▸ EXERCISE DIRECTIONS:
Return every line of the following material unchanged, in the same order.

— start EXTRACTED INFORMATION —

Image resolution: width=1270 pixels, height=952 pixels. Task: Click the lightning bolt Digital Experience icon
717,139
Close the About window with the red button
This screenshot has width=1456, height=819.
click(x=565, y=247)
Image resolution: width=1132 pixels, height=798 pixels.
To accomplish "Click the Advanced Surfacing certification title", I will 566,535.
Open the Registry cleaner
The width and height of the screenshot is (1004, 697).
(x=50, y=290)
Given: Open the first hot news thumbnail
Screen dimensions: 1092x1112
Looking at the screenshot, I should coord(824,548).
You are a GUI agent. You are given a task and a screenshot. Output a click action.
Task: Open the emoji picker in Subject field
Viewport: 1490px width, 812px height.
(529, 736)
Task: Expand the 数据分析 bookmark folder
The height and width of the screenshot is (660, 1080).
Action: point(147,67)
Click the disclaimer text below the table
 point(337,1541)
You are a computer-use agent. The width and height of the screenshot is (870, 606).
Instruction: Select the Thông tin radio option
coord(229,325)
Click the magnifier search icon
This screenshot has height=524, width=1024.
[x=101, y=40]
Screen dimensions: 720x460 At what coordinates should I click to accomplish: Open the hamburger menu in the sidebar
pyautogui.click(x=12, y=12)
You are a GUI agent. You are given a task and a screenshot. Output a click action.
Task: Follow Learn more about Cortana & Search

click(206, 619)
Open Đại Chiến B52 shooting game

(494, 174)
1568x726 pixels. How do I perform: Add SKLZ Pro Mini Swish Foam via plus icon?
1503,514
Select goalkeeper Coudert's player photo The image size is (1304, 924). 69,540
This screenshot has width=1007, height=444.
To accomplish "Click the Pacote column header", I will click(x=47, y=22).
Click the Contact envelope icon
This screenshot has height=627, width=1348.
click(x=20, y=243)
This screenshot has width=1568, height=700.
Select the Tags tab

— end EXTRACTED INFORMATION —

▸ OUTPUT OF THE EXERCISE:
Image resolution: width=1270 pixels, height=952 pixels. Task: Click the lightning bolt Digital Experience icon
717,139
Close the About window with the red button
This screenshot has width=1456, height=819.
click(x=565, y=247)
Image resolution: width=1132 pixels, height=798 pixels.
To accomplish "Click the Advanced Surfacing certification title", I will 566,535.
Open the Registry cleaner
The width and height of the screenshot is (1004, 697).
(x=50, y=290)
Given: Open the first hot news thumbnail
Screen dimensions: 1092x1112
Looking at the screenshot, I should coord(824,548).
You are a GUI agent. You are given a task and a screenshot. Output a click action.
Task: Open the emoji picker in Subject field
Viewport: 1490px width, 812px height.
(529, 736)
Task: Expand the 数据分析 bookmark folder
The height and width of the screenshot is (660, 1080).
Action: point(147,67)
Click the disclaimer text below the table
 point(337,1541)
You are a computer-use agent. The width and height of the screenshot is (870, 606).
Instruction: Select the Thông tin radio option
coord(229,325)
Click the magnifier search icon
This screenshot has height=524, width=1024.
[x=101, y=40]
Screen dimensions: 720x460 At what coordinates should I click to accomplish: Open the hamburger menu in the sidebar
pyautogui.click(x=12, y=12)
You are a GUI agent. You are given a task and a screenshot. Output a click action.
Task: Follow Learn more about Cortana & Search

click(206, 619)
Open Đại Chiến B52 shooting game

(494, 174)
1568x726 pixels. How do I perform: Add SKLZ Pro Mini Swish Foam via plus icon?
1503,514
Select goalkeeper Coudert's player photo The image size is (1304, 924). 69,540
This screenshot has width=1007, height=444.
To accomplish "Click the Pacote column header", I will click(x=47, y=22).
Click the Contact envelope icon
This screenshot has height=627, width=1348.
click(x=20, y=243)
This screenshot has width=1568, height=700.
Select the Tags tab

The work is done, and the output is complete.